Private Health Insurance (Seguro de Saúde) in Portugal in 2026 — A Practical Guide to Médis, Multicare, Allianz Care and AdvanceCare, the ASF Framework, the Períodos de Carência, the Co-Pagamentos, Pre-Existing Rules and the IRS 15% Deduction
Portugal's private health insurance (seguro de saúde) market — supervised by ASF — covers what the SNS queues for. The four big insurers, the carência calendar, co-pagamentos, pre-existing rules, ADSE, and the 15% IRS deduction.
Portugal's universal-coverage public health service — the Serviço Nacional de Saúde (SNS) — is one of the strongest in the OECD on cost-of-care metrics and one of the most constrained on access-to-specialist-care metrics. The SNS handles emergencies, primary care, chronic-disease management, oncology and surgery with formidable institutional quality, and it queues badly for elective specialist consultations, scheduled imaging and non-urgent surgery. The structural gap is exactly the slot in which Portugal's private health insurance (seguro de saúde) market lives: a parallel financing layer that buys faster access to a network of private clinics and hospitals, with the SNS continuing to underwrite the catastrophic-risk and chronic-care tail.
This guide walks the practical mechanics of the private market for residents — Portuguese citizens, naturalised foreign residents, D7/D8/Golden-Visa holders, and IFICI/RNH-successor taxpayers — in 2026.
The Regulatory Frame — ASF, Decreto-Lei 72/2008, the LSF
Portuguese insurance, including health insurance, is supervised by the Autoridade de Supervisão de Seguros e Fundos de Pensões (ASF) under the Lei do Sector Segurador (LSF) codified by Decreto-Lei 147/2015 and the contract framework set by Decreto-Lei 72/2008. The ASF publishes solvency, complaint and claims-ratio data for each authorised insurer on its asf.com.pt portal, and operates a complaints-mediation channel separate from the insurer's own ombudsman (provedor do cliente).
Two structural distinctions matter at the contract level. First, Portuguese health policies are split between seguros de saúde proper — indemnity policies under the LSF — and planos de saúde, which are pre-paid health-services contracts under a parallel commercial regime. The two look similar to the consumer; the difference matters for portability, cancellation and tax treatment. Second, seguros de saúde are typically year-renewable contracts (anuais com renovação automática) with annual repricing — the insurer can lift premia at renewal based on age, claims history and the actuarial table, subject to ASF rules and consumer-protection ceilings on individual increases.
The Four Largest Insurers
- Médis — the brand of Ageas Seguros, the largest individual-policy health insurer in Portugal by member count. Médis runs an integrated proprietary network of contracted clinicians plus reimbursement options for out-of-network use. Tiered products run from Médis Vintage (entry) through Médis Plus, Médis Premium and the Médis Mais family-plan range.

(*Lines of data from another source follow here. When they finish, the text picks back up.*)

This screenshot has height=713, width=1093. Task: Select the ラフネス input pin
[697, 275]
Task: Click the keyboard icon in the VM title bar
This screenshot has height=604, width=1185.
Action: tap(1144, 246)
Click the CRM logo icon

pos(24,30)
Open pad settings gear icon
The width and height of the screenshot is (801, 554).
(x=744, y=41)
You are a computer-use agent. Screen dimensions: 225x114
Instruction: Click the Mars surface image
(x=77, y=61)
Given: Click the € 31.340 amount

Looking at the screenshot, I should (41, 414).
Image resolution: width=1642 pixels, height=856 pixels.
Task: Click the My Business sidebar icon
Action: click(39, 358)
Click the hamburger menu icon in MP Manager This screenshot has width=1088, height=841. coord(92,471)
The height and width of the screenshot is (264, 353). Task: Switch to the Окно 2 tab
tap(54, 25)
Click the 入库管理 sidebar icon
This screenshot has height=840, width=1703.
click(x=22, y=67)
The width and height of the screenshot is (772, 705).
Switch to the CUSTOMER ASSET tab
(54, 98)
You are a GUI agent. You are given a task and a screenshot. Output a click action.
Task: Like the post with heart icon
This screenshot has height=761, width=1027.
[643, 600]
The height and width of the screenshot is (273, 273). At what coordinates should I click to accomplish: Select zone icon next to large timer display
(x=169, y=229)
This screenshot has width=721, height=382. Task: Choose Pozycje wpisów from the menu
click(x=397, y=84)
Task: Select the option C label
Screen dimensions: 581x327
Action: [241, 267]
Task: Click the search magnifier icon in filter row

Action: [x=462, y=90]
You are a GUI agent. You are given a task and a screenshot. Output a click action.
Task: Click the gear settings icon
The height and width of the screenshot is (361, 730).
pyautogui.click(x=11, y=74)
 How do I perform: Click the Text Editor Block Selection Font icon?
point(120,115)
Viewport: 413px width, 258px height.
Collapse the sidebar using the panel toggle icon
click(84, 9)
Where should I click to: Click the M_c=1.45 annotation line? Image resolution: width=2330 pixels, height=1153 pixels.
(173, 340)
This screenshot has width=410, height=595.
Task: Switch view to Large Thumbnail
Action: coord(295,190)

- Multicare — the brand of Fidelidade, Portugal's largest insurer overall and majority-owned by Fosun. Multicare's network is the deepest in Lisbon and Porto private-hospital affiliations (Hospital da Luz, CUF, Lusíadas, Joaquim Chaves). Tiered products run from Multicare 1 through Multicare 4, with the higher tiers stacking dental, obstetrics and international cover.
- Allianz Care — the international-individual-plan arm of Allianz, distinct from Allianz Portugal's domestic line. Allianz Care is the standard private-health route for highly-mobile foreign residents who want EUR-denominated coverage with international reach (USA-coverage option included). Plans run from Care Pro through Premier and Plus tiers.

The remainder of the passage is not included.